About this exercise:
Reproduce exactly the opening lines of the listing, stopping after the line that contains "1568x753 pixels." and including it.

◆ ◆ ◆

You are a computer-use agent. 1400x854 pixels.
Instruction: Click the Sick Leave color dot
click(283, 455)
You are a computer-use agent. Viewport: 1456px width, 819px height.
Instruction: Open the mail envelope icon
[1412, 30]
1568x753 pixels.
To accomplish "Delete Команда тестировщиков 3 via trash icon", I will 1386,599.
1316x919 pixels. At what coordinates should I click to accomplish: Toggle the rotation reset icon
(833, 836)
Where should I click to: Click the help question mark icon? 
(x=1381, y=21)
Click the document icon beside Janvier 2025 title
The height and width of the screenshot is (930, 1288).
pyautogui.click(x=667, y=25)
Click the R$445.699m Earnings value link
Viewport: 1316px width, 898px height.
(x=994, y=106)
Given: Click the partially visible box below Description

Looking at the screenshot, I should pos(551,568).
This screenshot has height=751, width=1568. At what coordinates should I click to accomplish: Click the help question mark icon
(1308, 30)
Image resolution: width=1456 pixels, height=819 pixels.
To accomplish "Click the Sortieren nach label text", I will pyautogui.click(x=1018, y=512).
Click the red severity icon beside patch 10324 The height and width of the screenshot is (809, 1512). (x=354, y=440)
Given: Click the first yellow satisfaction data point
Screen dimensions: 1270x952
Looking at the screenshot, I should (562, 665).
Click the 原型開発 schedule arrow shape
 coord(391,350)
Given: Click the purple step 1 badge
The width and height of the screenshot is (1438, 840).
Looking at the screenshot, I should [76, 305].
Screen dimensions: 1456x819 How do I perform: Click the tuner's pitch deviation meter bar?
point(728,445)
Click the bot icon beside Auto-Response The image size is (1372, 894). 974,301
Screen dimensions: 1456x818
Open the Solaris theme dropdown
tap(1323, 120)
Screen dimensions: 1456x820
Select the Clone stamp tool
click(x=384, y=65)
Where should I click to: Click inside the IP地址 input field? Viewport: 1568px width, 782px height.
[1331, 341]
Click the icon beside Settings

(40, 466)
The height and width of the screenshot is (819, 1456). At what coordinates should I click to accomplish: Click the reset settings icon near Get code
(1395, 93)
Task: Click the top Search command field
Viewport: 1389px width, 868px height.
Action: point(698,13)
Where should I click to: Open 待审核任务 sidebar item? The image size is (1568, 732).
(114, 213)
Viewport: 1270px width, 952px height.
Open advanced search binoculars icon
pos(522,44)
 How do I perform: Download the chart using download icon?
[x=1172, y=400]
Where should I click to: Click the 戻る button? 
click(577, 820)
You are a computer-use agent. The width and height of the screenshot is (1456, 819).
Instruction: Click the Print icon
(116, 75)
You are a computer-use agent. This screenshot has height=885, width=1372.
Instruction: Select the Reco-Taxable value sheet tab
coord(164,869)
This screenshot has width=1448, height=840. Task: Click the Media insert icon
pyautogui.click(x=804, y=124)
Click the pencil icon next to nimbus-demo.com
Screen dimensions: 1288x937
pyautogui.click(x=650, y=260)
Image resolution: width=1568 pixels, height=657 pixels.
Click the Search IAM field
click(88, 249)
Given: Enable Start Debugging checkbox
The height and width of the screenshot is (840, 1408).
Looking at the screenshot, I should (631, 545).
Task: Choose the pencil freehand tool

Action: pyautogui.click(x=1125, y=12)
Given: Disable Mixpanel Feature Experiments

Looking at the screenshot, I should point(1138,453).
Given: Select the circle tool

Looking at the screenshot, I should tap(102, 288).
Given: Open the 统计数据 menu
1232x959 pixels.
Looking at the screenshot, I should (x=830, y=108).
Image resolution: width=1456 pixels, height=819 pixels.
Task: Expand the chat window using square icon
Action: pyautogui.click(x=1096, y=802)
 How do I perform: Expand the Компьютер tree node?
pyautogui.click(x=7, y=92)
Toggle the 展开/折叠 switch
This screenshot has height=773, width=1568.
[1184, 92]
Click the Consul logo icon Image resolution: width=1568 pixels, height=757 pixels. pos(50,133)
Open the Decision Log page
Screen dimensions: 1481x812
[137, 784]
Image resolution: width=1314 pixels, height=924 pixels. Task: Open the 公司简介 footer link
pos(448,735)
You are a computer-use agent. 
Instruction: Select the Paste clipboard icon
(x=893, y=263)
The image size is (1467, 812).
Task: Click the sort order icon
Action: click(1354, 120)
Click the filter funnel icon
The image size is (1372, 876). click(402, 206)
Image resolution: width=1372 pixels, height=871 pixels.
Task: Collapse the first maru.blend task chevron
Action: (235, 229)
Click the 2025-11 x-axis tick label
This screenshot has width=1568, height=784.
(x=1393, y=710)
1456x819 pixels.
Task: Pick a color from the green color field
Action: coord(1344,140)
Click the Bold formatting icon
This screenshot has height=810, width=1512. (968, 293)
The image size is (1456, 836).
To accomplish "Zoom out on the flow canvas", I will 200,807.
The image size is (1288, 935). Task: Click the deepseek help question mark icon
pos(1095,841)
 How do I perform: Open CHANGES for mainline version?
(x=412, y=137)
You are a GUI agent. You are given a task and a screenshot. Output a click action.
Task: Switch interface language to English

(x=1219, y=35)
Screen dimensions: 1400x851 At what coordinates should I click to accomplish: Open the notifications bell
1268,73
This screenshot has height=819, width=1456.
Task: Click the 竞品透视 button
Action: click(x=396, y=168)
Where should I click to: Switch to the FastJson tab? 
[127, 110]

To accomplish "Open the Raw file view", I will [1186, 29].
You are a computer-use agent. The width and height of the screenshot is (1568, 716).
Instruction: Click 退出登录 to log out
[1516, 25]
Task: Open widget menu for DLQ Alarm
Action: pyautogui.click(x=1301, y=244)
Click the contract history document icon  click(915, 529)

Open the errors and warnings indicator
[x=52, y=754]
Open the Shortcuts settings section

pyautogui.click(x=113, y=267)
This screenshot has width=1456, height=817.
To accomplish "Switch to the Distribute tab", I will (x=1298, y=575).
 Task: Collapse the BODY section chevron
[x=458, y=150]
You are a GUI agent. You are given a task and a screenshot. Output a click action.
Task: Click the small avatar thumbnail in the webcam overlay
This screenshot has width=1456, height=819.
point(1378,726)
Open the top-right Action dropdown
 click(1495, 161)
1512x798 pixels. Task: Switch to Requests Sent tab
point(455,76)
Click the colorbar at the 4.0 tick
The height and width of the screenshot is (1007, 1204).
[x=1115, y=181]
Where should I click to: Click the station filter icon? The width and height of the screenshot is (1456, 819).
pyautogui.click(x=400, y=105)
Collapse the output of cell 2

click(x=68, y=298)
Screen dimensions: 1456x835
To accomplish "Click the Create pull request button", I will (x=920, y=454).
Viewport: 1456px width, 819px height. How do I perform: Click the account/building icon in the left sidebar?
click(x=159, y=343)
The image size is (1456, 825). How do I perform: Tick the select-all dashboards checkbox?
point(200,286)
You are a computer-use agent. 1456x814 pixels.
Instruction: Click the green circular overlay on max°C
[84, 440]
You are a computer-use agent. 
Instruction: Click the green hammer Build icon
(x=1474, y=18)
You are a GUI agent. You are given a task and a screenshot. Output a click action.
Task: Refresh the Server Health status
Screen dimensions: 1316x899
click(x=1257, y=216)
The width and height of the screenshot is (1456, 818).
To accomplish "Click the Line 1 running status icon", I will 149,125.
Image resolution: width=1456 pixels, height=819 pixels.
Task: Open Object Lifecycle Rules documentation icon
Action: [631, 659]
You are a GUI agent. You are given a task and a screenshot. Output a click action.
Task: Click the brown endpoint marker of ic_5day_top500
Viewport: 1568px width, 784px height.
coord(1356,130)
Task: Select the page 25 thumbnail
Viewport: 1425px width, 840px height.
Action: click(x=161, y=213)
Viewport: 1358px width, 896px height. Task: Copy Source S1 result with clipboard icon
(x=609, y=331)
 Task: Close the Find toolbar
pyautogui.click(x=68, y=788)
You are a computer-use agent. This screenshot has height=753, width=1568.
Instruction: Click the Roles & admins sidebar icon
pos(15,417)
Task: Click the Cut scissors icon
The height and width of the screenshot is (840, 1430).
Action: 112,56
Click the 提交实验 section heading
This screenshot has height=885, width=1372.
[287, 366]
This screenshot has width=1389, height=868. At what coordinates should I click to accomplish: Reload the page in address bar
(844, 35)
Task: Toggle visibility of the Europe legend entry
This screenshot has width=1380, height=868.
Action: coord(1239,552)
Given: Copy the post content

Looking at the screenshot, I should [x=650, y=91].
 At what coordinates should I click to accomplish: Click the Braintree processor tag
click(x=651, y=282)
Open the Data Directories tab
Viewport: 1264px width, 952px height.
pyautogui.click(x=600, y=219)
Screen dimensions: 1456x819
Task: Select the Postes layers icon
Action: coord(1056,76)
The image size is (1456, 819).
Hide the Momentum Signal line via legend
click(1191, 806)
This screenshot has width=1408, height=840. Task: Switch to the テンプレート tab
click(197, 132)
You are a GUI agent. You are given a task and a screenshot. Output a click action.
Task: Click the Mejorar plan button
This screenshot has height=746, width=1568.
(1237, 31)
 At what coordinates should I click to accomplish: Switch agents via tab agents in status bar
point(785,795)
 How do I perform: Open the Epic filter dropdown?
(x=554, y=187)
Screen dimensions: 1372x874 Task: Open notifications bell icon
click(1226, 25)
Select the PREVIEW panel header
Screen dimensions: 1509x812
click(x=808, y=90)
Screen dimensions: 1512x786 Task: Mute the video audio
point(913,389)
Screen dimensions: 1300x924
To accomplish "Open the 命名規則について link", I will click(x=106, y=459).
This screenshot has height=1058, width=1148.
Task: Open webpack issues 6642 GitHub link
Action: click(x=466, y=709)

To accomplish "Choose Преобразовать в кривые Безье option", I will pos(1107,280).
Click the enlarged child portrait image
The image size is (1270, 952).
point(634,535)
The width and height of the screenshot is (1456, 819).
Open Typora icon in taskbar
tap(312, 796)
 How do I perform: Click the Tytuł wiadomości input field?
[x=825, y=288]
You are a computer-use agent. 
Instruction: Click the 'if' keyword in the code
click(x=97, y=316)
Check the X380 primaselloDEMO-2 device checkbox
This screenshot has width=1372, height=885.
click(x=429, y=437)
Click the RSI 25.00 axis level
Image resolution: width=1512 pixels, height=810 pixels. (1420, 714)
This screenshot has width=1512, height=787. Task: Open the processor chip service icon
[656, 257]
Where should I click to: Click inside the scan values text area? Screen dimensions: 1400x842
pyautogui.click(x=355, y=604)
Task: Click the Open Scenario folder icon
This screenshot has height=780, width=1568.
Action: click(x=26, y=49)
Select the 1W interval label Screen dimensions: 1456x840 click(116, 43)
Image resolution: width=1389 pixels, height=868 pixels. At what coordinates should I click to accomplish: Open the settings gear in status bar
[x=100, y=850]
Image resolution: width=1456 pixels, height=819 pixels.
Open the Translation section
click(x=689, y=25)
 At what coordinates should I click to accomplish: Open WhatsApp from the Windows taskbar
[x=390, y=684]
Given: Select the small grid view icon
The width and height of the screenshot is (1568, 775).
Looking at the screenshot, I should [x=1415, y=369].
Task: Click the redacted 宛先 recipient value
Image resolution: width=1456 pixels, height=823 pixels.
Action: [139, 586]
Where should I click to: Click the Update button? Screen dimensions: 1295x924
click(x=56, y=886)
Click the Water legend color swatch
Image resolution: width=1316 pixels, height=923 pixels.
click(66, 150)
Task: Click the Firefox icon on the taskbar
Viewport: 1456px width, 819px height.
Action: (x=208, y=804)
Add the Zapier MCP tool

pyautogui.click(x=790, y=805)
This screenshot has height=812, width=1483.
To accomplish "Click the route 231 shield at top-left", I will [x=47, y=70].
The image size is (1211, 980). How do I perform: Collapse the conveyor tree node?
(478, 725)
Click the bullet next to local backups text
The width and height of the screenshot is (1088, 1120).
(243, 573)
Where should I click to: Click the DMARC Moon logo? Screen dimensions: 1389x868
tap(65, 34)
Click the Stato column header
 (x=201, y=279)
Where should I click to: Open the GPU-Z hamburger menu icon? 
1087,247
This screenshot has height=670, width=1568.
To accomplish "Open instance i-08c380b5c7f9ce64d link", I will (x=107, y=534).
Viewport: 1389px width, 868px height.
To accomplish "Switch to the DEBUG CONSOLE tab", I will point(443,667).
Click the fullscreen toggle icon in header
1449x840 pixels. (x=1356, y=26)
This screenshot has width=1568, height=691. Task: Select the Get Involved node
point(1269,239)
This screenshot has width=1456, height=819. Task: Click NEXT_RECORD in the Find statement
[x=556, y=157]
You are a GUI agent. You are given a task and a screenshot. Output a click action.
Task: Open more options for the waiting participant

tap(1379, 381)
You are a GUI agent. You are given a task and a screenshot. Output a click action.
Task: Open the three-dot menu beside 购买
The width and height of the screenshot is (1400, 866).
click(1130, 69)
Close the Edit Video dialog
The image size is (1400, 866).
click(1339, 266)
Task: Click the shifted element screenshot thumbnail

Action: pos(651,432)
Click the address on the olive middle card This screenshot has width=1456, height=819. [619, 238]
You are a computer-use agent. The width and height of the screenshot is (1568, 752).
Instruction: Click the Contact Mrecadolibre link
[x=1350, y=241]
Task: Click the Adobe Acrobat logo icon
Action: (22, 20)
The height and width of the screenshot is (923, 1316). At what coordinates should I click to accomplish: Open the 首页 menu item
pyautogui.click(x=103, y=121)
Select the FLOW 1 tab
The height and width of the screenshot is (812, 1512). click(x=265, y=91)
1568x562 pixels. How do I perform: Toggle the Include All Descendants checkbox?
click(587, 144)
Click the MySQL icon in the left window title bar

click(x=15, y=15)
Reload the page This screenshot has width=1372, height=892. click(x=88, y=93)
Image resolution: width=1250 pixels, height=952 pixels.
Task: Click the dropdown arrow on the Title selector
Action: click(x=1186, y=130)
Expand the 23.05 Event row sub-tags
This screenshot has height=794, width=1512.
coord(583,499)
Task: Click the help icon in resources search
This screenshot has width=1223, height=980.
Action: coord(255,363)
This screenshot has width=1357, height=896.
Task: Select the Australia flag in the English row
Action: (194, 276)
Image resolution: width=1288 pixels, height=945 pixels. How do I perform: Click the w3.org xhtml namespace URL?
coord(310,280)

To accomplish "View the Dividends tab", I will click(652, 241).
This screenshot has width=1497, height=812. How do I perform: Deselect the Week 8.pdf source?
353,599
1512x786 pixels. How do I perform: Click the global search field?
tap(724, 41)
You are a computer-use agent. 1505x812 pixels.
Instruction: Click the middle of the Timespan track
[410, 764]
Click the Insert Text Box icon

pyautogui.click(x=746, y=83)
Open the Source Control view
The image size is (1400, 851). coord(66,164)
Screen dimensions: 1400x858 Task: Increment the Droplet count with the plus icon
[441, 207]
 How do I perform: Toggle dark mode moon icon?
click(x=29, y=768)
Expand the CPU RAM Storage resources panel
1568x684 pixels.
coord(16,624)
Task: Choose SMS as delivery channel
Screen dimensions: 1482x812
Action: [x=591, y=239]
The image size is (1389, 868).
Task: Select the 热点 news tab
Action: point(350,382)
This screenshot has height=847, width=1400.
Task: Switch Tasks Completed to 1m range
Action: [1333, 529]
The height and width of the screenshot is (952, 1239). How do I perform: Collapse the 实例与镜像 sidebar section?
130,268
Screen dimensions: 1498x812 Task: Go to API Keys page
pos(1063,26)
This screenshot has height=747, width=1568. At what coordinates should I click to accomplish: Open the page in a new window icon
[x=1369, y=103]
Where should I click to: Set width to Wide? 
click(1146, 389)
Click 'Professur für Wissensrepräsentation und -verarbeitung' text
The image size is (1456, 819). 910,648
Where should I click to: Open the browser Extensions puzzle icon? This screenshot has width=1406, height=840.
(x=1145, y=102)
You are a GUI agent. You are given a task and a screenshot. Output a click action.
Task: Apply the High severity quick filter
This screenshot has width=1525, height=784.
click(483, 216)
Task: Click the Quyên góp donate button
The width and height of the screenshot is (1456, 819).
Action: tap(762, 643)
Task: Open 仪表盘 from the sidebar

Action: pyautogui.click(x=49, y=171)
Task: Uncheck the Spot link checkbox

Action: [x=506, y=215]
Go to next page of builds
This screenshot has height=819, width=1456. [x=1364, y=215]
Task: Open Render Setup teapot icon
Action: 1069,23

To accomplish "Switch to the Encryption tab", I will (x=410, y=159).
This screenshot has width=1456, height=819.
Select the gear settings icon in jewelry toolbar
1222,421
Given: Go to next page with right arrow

◆ ◆ ◆

Response box:
You are a computer-use agent. 1400x854 pixels.
Instruction: Click the Sick Leave color dot
click(283, 455)
You are a computer-use agent. Viewport: 1456px width, 819px height.
Instruction: Open the mail envelope icon
[1412, 30]
1568x753 pixels.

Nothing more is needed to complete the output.